First, there are the most obvious failures of intellectual consistency: Republicans who once claimed that filibustering judicial nominees is “offensive to our nation’s constitutional design” (Sen. John Cornyn, 2004) and flat-out “unconstitutional” (Sen. Lindsey Graham, 2005) voted against Liu. Even the Republican who said he “will vote to support a vote, up or down, on every nominee—understanding that, were I in the minority party and the issues reversed, I would take exactly the same position because this document, our Constitution, does not equivocate”—even that guy (Sen. Johnny Isakson, 2005) voted against Liu.

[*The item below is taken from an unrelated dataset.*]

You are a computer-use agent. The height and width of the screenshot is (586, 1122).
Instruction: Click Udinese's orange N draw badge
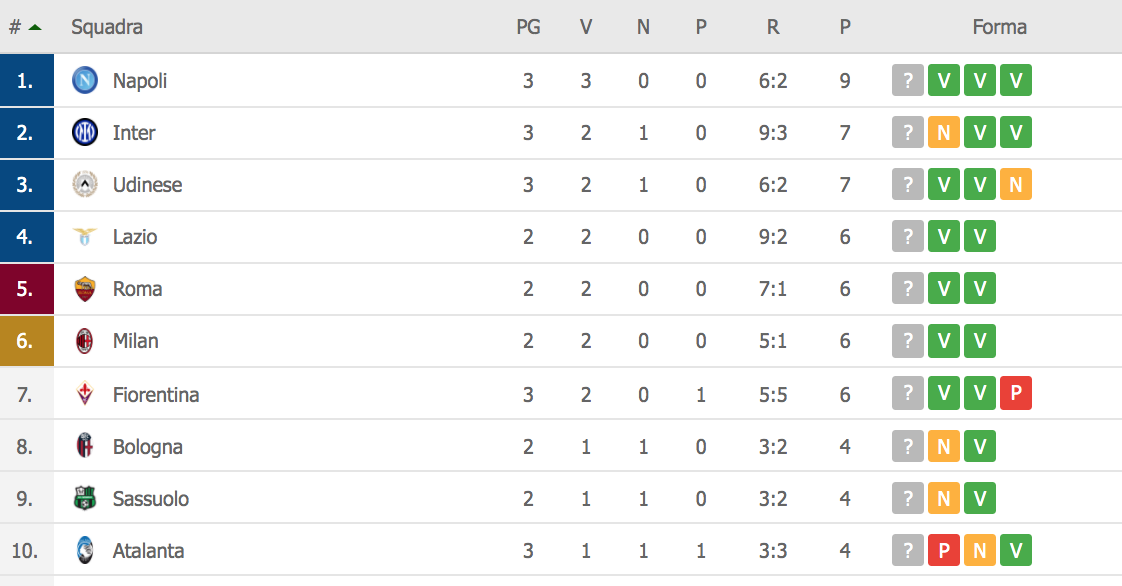pos(1016,185)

I don’t blame them so much their naked partisanship involved in rejecting their earlier statements, I think the real flaw is pretending to be oh-so principled and righteous in their original position (under a Republican president) when that was never even close to that actual case.  Look, just don’t say “never” or “flat out unconstitutional” in a position taken for obvious partisan gain (which will change with the circumstances), rather than actually taken for a principle.  Substance-wise, it’s a real shame Liu will not be an appelate judge, we could certainly use more like him.  Especially annoying is the Republicans (yes, you, Lindsey Graham) who voted against by claiming he had been too mean to Sam Alito during his confirmation hearings.  And here’s the basic substance of that:

Liu testified at the time that “Alito’s record envisions an America where police may shoot and kill an unarmed boy to stop him from running away with a stolen purse; where federal agents may point guns at ordinary citizens during a raid, even after no sign of resistance; where the FBI may install a camera where you sleep on the promise that they won’t turn it on unless an informant is in the room; where a black man may be sentenced to death by an all-white jury for killing a white man, absent a multiple regression analysis showing discrimination; and where police may search what a warrant permits, and then some.”

If you’ve followed 4th amendment cases in the past few years, its also clear that Liu was basically right on this.  Sam Alito’s America is very much a police state.  Anyway, the whole damn thing is just sorry.